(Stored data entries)
#####
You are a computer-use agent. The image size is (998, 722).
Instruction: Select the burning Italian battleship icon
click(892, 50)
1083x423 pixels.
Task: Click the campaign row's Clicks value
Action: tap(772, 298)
#####
--- PROBLEM DESCRIPTION ---
Lines from the one containing "Instruction: Select the" through the final line of the entries above are to be output exactly; omit all others.

--- ANSWER SECTION ---
Instruction: Select the burning Italian battleship icon
click(892, 50)
1083x423 pixels.
Task: Click the campaign row's Clicks value
Action: tap(772, 298)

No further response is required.